Melek İpek, adıyla ‘müsemma’, temiz kalpli, iyilik yapmaktan, birilerinin yarasına merhem olmaktan mutluluk duyan bir anne.
Hepimizin annesi.
Girişimleriyle, Türkiye’nin hemen her yerinde yaptırdığı okullar, yurtlar, camiler var.
Elinden tuttuğu, duasını aldığı insanlar var.
Adını taşıyan okulun açıldığı gün, çocuklar gibi mutluydu.
İkinci dönemin başladığı ilk gün, sanki birinci sınıfa yeni başlayan bir öğrenci gibi; sanki kendi çocukları Akın ile Tekin aynı gün okula başlıyorlar gibi heyecanlıydı.
Torunu ve rahmetli eşinin adını taşıyan Ali İpek’in üzerinden gözlerini ayıramıyordu.
Yakınlığı, dostluğu, anne şefkati, törene katılan yüzlerce insana sirayet ediyor; güçlü sevgisiyle herkesi kucaklıyordu.
GEÇİCİ
Bir kötülükle karşılaştığımızda, yıkılırız.
Ömür boyu, bu can sıkıntısıyla yaşayacağımızı sanırız.
Hayatımızın her aşamasına siner bu kötü durum.
İşimizle ilgili bir sıkıntımız varsa örneğin; ailemize, evimize, arkadaş ilişkilerimize, uykularımıza; her şeyimize bulaştırırız bu can sıkıntımızı.
Sıkıntı, zihnimize yapışır, her adımımızda izler bizi.
Bize mutluluk veren bir durumla karşılaştığımızda da aynı şeyler olur.

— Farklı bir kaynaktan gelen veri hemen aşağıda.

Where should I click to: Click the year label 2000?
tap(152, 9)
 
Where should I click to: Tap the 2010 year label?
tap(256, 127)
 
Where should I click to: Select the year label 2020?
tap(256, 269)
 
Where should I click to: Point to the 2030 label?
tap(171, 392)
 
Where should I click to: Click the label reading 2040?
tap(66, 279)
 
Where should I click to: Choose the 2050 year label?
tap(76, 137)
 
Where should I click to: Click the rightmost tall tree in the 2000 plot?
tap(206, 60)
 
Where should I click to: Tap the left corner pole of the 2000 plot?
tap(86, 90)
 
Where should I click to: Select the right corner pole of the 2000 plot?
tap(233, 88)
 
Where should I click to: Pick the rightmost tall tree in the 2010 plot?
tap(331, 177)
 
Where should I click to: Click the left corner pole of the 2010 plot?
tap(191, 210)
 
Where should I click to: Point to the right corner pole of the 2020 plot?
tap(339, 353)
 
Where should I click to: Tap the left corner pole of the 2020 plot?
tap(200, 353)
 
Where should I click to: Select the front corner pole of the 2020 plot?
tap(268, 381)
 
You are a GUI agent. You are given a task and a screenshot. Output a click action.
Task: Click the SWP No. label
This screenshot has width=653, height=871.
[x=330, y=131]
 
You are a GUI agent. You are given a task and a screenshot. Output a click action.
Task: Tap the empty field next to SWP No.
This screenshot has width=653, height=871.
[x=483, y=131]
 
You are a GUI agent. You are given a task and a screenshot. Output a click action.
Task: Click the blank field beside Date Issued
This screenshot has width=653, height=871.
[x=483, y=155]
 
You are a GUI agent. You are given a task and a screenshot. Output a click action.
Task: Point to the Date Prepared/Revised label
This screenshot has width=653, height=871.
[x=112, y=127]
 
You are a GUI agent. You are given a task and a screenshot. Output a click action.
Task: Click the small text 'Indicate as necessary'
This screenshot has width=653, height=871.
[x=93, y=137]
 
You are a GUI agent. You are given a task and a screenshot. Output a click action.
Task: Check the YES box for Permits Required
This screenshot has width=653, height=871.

İçimizdeki ferahlık, sevinç, mutluluk bizimle birlikte dolaşır ve her hareketimizde görünür.
Oysa, mutluluk da, mutsuzluk da; sevinç de, keder de geçicidir.
Aslında, bu dünyadaki her şey geçicidir.
Ve o kadar geçicidir ki; bir telefon gelir; hastane laboratuvarında yaptırdığımız bir tahlil sonuçlanır; bir gazetede, bizimle ilgili bir haber yayınlanır, bütün dünyamız alt-üst olur.
Tersi de olabilir.
Bir telefon, bize dünyanın en iyi haberini verebilir.
Bulvarda yürürken karşılaştığımız eski bir dostumuz ise, en iyi iş teklifini yapabilir.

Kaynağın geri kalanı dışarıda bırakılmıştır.